Gaudette, Southwestern's dean of college advancement and recruiting, was the only internal candidate for the position. He was at the table when the announcement was made. Carnahan made a special point to thank him for his professionalism during the entire search process.
In what can only be described as a strange coincidence, this is actually the second time Hansen will replace Kridelbaugh as a college president. When Kridelbaugh left Olney Central College in Olney, Ill., in 1990, it was Hansen who replaced him.
"I'm sure he's wondering, 'Why? How?' It's just one of those things that life brings," Hansen said when contacted by phone late Monday night.
She said she has no intention of coming in right away and making drastic changes. Instead, she said she will spend the first year putting together a master plan with input from not just those in the Bay Area but Curry and Douglas counties, too.
"I am anxious to find out what the community thinks is a first priority," she said, adding that in her second year she would work with the board to solidify those ideas.
Southwestern was not the only community college Hansen was looking into leading - but it was the job she wanted most, she said. Compared to the other colleges, she said, she liked Southwestern's interest in recruiting international students, the college's emphasis on academic excellence and its support of college athletics.
"The possibilities at Southwestern exceed what I have worked with in the past," she said.
During her public forum in January, Hansen had said she agreed, in some respects, with Southwestern's capital expansion projects. In the mid-1990s the college constructed numerous facilities including a family center, an indoor athletic facility, student housing, a baseball field and a performing arts center. In January she said Southwestern had taken a more aggressive approach to growing by building than she would have.
As with all the candidates, forumgoers were interested to know how Hansen would tend to what some faculty members called low morale around campus.
On Monday, she said rebuilding that relationship would be a top priority.
"Any new president coming in knows that there needs to be relationship building," she said.
Faculty and staff also wanted to know where she would find money during a time when state and federal aid to colleges is drying up.

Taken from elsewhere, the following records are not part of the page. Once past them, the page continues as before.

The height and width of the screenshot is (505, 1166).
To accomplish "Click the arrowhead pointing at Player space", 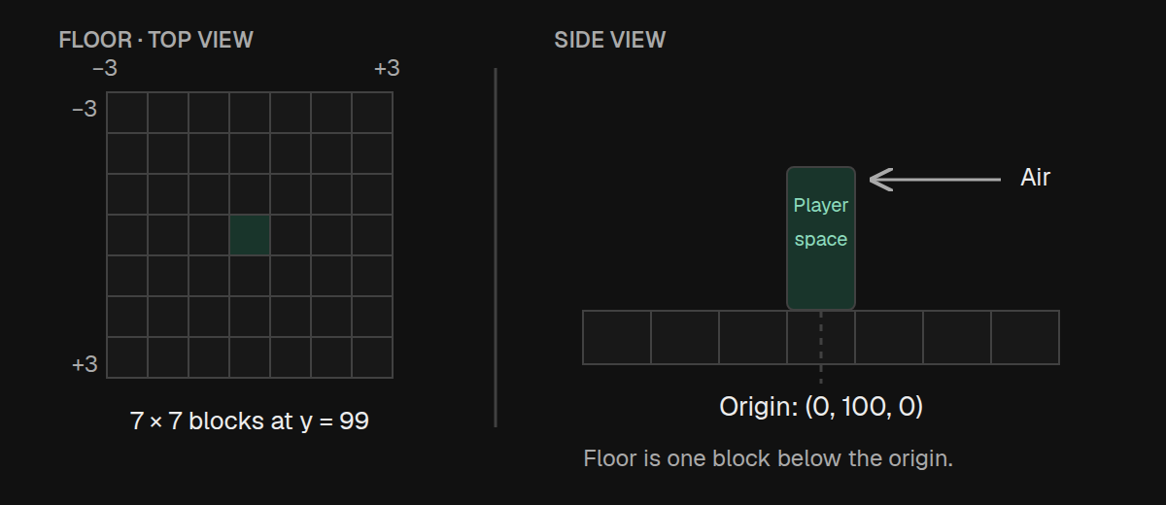I will coord(880,180).
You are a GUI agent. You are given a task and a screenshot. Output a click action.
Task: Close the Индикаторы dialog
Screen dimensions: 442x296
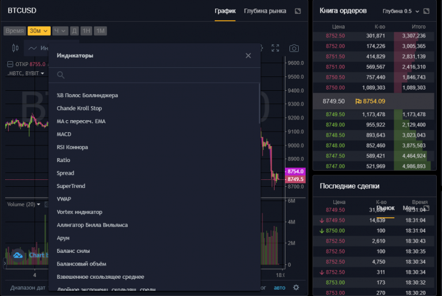pos(248,56)
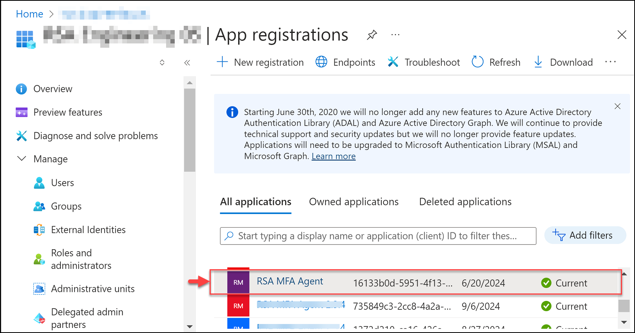635x333 pixels.
Task: Open Users in Manage section
Action: coord(62,183)
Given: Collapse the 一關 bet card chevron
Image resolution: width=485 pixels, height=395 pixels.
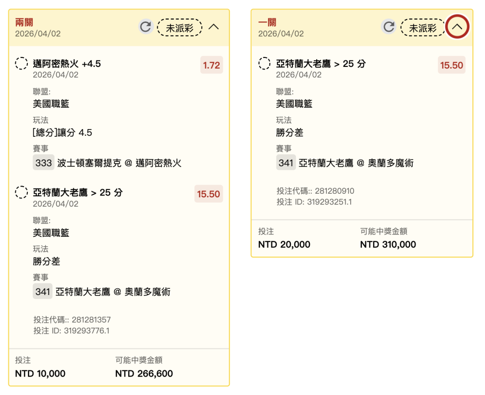Looking at the screenshot, I should point(457,27).
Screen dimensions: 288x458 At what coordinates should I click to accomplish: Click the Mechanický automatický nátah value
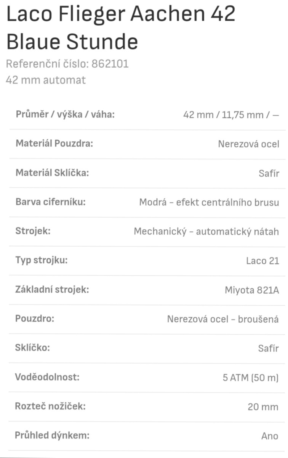(x=206, y=231)
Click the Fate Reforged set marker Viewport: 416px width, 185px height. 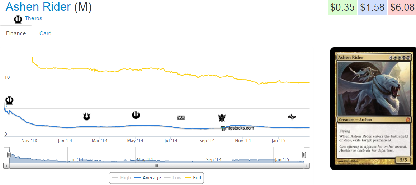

While every state has funding issues, she said Monday, Hansen's impressed with the manner in which Southwestern has fought to right the ship by establishing what she called small profit centers, such as the culinary arts program and residence halls. She pledged to look for similar programs to ensure continued economic growth as well as work with the Southwestern Foundation to seek additional funding sources for the college.